### [Task details]
Reproduce word for word the lines of the listing from the one containing "Language : CHN" through the end of the listing, inclusive.

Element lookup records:
* * * * * * *

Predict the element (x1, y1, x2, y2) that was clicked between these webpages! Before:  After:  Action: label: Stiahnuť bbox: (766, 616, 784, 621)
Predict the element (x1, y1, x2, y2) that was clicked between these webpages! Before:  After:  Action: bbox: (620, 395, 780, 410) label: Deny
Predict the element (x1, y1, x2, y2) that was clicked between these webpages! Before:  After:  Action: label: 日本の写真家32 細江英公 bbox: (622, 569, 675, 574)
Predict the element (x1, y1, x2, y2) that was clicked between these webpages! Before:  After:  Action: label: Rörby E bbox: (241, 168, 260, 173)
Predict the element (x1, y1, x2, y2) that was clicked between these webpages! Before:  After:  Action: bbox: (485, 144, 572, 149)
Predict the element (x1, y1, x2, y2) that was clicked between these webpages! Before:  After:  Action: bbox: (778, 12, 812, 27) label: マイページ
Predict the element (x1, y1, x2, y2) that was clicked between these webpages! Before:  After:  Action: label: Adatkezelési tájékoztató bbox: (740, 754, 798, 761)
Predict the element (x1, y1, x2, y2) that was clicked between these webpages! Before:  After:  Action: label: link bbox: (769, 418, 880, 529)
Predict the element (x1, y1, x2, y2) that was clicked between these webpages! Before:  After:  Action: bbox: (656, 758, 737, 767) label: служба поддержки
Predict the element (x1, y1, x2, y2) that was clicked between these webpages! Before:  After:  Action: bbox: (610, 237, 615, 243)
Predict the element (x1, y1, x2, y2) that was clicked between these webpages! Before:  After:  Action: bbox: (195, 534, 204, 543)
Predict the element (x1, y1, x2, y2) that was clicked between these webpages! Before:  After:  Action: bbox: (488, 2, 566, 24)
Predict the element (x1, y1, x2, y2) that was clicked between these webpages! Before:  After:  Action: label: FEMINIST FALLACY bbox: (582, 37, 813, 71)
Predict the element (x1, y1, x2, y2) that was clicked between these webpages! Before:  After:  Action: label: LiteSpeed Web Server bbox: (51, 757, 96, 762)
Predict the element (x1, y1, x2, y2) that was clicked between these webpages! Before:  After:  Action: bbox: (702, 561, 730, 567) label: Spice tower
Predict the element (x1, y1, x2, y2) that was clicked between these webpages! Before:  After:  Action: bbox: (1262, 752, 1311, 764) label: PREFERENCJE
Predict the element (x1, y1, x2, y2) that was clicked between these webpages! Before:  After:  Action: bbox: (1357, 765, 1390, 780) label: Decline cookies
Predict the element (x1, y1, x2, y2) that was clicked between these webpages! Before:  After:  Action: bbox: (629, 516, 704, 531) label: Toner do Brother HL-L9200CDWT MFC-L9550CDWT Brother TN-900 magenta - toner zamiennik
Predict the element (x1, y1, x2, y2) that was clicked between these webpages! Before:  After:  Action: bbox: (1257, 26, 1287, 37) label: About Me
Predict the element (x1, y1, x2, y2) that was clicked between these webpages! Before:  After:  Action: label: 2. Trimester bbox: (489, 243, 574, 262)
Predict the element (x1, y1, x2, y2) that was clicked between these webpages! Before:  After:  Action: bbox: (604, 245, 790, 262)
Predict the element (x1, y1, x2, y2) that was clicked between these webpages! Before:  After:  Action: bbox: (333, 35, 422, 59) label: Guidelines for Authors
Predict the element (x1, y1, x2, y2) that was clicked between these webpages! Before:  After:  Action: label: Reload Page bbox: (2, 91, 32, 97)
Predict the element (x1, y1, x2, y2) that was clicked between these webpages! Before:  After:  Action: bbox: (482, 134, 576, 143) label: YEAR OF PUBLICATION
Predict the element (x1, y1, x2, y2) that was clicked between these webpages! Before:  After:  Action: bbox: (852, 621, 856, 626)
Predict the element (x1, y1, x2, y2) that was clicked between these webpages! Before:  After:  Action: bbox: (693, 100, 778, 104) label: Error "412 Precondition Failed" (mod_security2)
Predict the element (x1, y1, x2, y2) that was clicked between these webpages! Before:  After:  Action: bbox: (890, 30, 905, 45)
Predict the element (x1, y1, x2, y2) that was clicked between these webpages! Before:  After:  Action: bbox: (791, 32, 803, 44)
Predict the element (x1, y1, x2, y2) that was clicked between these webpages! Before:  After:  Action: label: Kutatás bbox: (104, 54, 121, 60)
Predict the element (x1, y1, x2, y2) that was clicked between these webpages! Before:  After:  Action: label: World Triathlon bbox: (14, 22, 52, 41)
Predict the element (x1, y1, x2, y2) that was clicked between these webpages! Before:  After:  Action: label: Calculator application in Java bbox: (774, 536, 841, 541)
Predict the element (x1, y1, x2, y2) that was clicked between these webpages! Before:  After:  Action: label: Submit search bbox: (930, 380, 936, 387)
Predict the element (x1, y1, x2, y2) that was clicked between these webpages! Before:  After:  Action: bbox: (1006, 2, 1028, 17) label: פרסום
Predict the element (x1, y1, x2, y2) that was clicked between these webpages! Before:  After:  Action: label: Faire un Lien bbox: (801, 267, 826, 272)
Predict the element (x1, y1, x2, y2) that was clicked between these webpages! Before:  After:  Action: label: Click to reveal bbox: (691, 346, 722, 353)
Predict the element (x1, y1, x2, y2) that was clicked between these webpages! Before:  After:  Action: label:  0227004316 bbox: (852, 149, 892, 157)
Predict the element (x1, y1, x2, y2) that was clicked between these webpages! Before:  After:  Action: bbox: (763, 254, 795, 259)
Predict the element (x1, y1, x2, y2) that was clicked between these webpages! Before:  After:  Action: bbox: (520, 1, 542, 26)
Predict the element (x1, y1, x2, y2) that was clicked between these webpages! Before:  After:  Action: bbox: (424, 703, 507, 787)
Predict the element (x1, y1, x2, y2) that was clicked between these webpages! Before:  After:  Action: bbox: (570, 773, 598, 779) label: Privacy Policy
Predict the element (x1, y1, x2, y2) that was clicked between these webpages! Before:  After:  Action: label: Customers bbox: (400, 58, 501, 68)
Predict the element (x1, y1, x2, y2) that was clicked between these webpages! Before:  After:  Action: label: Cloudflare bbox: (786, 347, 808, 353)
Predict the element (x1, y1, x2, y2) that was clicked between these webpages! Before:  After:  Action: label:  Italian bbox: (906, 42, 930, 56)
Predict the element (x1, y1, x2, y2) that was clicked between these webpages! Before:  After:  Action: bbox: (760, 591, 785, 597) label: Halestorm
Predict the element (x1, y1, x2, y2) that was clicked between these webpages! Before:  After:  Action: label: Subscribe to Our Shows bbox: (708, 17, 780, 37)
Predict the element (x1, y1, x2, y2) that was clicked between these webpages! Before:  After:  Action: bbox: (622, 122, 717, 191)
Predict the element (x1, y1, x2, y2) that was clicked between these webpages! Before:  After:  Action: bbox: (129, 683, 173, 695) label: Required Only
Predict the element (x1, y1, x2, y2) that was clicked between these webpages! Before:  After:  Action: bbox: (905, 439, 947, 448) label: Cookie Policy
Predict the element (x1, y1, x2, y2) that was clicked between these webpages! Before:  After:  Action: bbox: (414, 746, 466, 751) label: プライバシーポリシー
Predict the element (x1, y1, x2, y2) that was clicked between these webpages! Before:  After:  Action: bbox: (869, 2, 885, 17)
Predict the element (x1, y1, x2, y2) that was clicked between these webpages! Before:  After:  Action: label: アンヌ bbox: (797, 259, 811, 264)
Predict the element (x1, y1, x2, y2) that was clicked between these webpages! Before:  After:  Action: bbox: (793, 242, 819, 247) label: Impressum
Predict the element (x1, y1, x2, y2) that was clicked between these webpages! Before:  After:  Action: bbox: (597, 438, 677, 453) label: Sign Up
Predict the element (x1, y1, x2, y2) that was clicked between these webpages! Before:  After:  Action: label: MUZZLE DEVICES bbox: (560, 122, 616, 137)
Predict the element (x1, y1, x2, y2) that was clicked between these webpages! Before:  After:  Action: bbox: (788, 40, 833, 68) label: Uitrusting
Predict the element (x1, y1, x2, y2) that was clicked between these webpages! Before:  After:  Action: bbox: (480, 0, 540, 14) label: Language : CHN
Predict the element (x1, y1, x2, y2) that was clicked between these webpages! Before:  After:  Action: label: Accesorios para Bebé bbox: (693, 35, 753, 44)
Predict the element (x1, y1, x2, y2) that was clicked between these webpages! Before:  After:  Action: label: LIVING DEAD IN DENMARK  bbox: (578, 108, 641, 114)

* * * * * * *

### [The response]
Predict the element (x1, y1, x2, y2) that was clicked between these webpages! Before:  After:  Action: bbox: (480, 0, 540, 14) label: Language : CHN
Predict the element (x1, y1, x2, y2) that was clicked between these webpages! Before:  After:  Action: label: Accesorios para Bebé bbox: (693, 35, 753, 44)
Predict the element (x1, y1, x2, y2) that was clicked between these webpages! Before:  After:  Action: label: LIVING DEAD IN DENMARK  bbox: (578, 108, 641, 114)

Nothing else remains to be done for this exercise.